Patterns and Structures: Exploring Interactivity and Immersion in Electronic Literature and Media

As someone who used to spend hours hunched over a computer navigating the world of Sims4 and the various intricacies that accompany all choices from the construction of the house to socialization between people, I never took the time to ponder the behind-the-scenes steps required to create the game.

Maurie-Laure Ryan’s book Narrative as Virtual Reality 2 examines the forms of interactivity and the resulting organizational nuances and levels. Her commentary exists in contiguity with Sam Kabo Ashwell’s piece “Standard Patterns in Choice-Based Games,” which analyzes the structures specifically of Choose Your Own Adventure games. Reading both pieces led me to wonder the sequential development of CYOA games alongside other forms of electronic media. As we discussed in class, the years during which CYOA were most popular and most widely produced spanned from the early 1980s up until the late 1990s. The depth of some of these games’ options, as Ashwell outlines, limit their mainstream use, but still remain as integral parts to the development of both CYOA games and other forms of electronic literature.

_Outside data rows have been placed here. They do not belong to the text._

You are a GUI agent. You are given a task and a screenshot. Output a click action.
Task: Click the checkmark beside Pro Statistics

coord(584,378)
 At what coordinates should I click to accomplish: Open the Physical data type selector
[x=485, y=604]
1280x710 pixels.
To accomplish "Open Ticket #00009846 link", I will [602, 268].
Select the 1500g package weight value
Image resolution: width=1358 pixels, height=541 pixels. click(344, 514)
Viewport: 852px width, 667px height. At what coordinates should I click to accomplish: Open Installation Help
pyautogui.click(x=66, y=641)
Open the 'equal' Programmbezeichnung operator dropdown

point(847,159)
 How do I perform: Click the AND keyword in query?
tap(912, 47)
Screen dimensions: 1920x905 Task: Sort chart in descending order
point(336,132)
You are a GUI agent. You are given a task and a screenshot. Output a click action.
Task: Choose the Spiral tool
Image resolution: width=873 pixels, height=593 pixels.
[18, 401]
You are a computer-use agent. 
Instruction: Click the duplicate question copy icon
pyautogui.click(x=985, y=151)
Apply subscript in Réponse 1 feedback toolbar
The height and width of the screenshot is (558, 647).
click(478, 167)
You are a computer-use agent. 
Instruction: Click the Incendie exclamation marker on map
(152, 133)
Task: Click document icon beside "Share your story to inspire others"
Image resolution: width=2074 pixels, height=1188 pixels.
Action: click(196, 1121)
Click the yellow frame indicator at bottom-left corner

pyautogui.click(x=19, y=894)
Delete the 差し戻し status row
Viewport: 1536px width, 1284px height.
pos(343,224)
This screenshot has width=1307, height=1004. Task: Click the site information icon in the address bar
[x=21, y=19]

The chapter of Ryan’s book examines ergodism and its bounds as they compress, expand, and  relate to interactivity. What stood out to me was, amidst all of the structures, the levels of interactivity. Ryan, as she declares, “propose[s] to peel this onion” that is narrative text (Ryan 176). With this perspective, Ryan allows the reader to unpack the complexity of the games we have taken for granted all this time. Ultimately, Ryan and Ashwell force their audiences to consider the relationship between form and product. What does an author lose and gain with each decision regarding the form of her piece? Do these forms lend themselves to future development and innovation? If so, to whom does that responsibility fall, the author or the player? Moving forward in this class, I look forward to the chance to discuss the relationship between the people on both ends of the production and reception of electronic media and its CYOA counterparts.